An example that isn't that artificial or intelligent

Editor’s note: This is the second chapter of a book I’m working on called Demystifying Artificial Intelligence. The goal of the book is to demystify what modern AI is and does for a general audience. So something to smooth the transition between AI fiction and highly mathematical descriptions of deep learning. I’m developing the book over time - so if you buy the book on Leanpub know that there are only two chapters in there so far, but I’ll be adding more over the next few weeks and you get free updates. The cover of the book was inspired by this amazing tweet by Twitter user @notajf. Feedback is welcome and encouraged!

“I am so clever that sometimes I don’t understand a single word of what I am saying.” Oscar Wilde

As we have described it artificial intelligence applications consist of three things:

  1. A large collection of data examples
  2. An algorithm for learning a model from that training set.
  3. An interface with the world.

In the following chapters we will go into each of these components in much more detail, but lets start with a a couple of very simple examples to make sure that the components of an AI are clear. We will start with a completely artificial example and then move to more complicated examples.

Building an album

Lets start with a very simple hypothetical example that can be understood even if you don’t have a technical background. We can also use this example to define some of the terms we will be discussing later in the book.

In our simple example the goal is to make an album of photos for a friend. For example, suppose I want to take the photos in my photobook and find all the ones that include pictures of myself and my son Dex for his grandmother.

The author's drawing of the author's phone album. Don't make fun, he's
a data scientist, not an artist

If you are anything like the author of this book, then you probably have a very large number of pictures of your family on your phone. So the first step in making the photo alubm would be to stort through all of my pictures and pick out the ones that should be part of the album.

This is a typical example of the type of thing we might want to train a computer to do in an artificial intelligence application. Each of the components of an AI application is there:

  1. The data: all of the pictures on the author’s phone (a big training set!)
  2. The algorithm: finding pictures of me and my son Dex
  3. The interface: the album to give to Dex’s grandmother.

One way to solve this problem is for me to sort through the pictures one by one and decide whether they should be in the album or not, then assemble them together, and then put them into the album. If I did it like this then I myself would be the AI! That wouldn’t be very artificial though…imagine we instead wanted to teach a computer to make this album..

But what does it mean to “teach” a computer to do something?

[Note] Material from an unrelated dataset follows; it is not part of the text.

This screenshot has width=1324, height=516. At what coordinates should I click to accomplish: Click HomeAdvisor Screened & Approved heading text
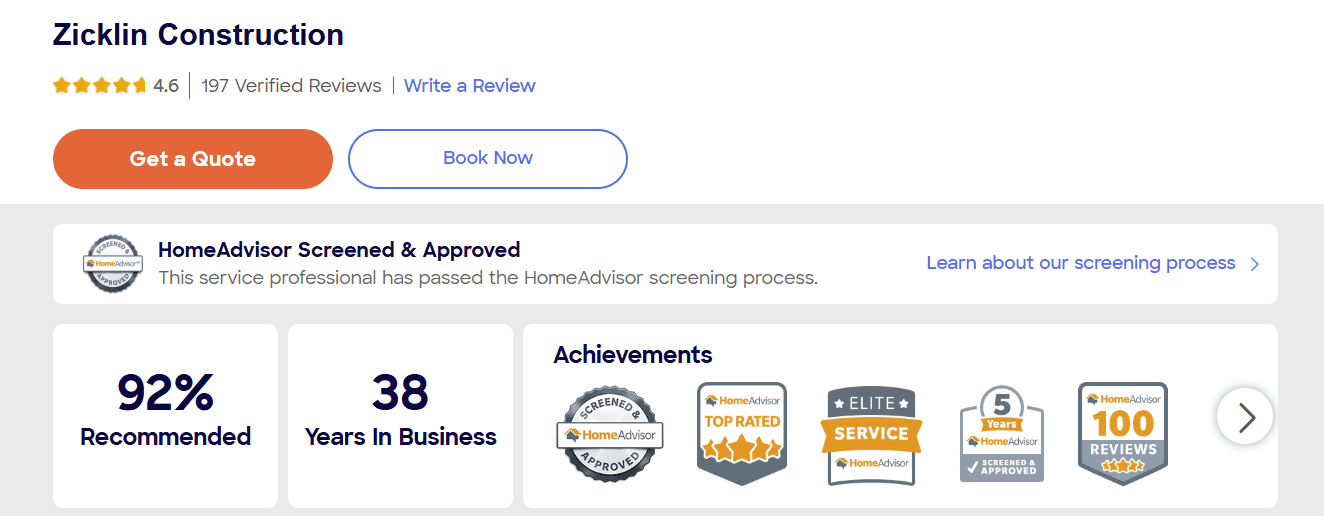(339, 250)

The terms “machine learning” and “artificial intelligence” invoke the idea of teaching computers in the same way that we teach children. This was a deliberate choice to make the analogy - both because in some ways it is appropriate and because it is useful for explaining complicated concepts to people with limited backgrounds. To teach a child to find pictures of the author and his son, you would show her lots of examples of that type of picture and maybe some examples of the author with other kids who were not his son. You’d repeat to the child that the pictures of the author and his son were the kinds you wanted and the others weren’t. Eventually she would retain that information and if you gave her a new picture she could tell you whether it was the right kind or not.

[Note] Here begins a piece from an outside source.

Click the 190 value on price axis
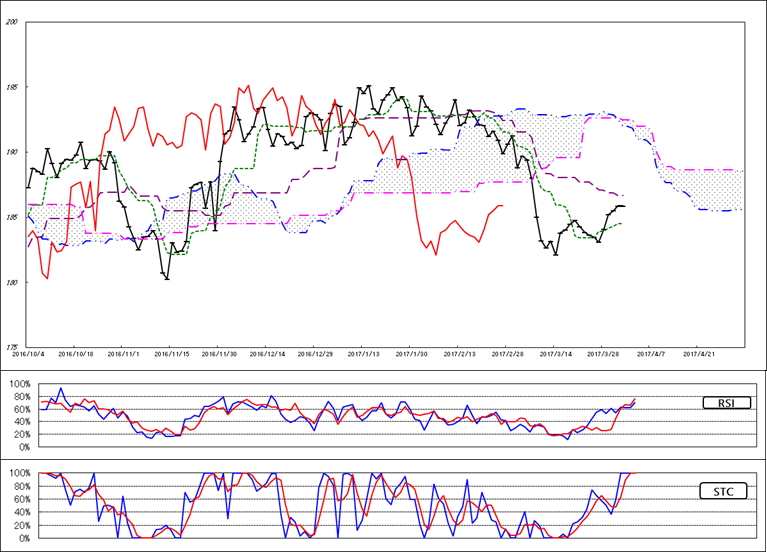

To teach a machine to perform the same kind of recognition you go through a similar process. You “show” the machine many pictures labeled as either the ones you want or not. You repeat this process until the machine “retains” the information and can correctly label a new photo. Getting the machine to “retain” this information is a matter of getting the machine to create a set of step by step instructions it can apply to go from the image to the label that you want.

The data

The images are what people in the fields of artificial intelligence and machine learning call “raw data” (Leek, n.d.). The categories of pictures (a picture of the author and his son or a picture of something else) are called the “labels” or “outcomes”. If the computer gets to see the labels when it is learning then it is called “supervised learning” (Wikipedia contributors 2016) and when the computer doesn’t get to see the labels it is called “unsupervised learning” (Wikipedia contributors 2017a).

Going back to our analogy with the child, supervised learning would be teaching the child to recognize pictures of the author and his son together. Unsupervised learning would be giving the child a pile of pictures and asking them to sort them into groups. They might sort them by color or subject or location - not necessarily into categories that you care about. But probably one of the categories they would make would be pictures of people - so she would have found some potentially useful information even if it wasn’t exactly what you wanted. One whole field of artificial intelligence is figuring out how to use the information learned in this “unsupervised” setting and using it for supervised tasks

  • this is sometimes called “transfer learning” (Raina et al. 2007) by people in the field since you are transferring information from one task to another.

Returning to the task of “teaching” a computer to retain information about what kind of pictures you want we run into a problem - computers don’t know what pictures are! They also don’t know what audio clips, text files, videos, or any other kind of information is. At least not directly. They don’t have eyes, ears, and other senses along with a brain designed to decode the information from these senses.

So what can a computer understand? A good rule of thumb is that a computer works best with numbers. If you want a computer to sort pictures into an album for you, the first thing you need to do is to find a way to turn all of the information you want to “show” the computer into numbers. In the case of sorting pictures into albums - a supervised learning problem - we need to turn the labels and the images into numbers the computer can use.

Label each picture as a one or a zero depending on whether it is the
kind of picture you want in the album

One way to do that would be for you to do it for the computer. You could take every picture on your phone and label it with a 1 if it was a picture of the author and his son and a 0 if not. Then you would have a set of 1’s and 0’s corresponding to all of the pictures. This takes some thing the computer can’t understand (the picture) and turns it into something the computer can understand (the label).

This process would turn the labels into something a computer could understand, it still isn’t something we could teach a computer to do. The computer can’t actually “look” at the image and doesn’t know who the author or his son are. So we need to figure out a way to turn the images into numbers for the computer to use to generate those labels directly.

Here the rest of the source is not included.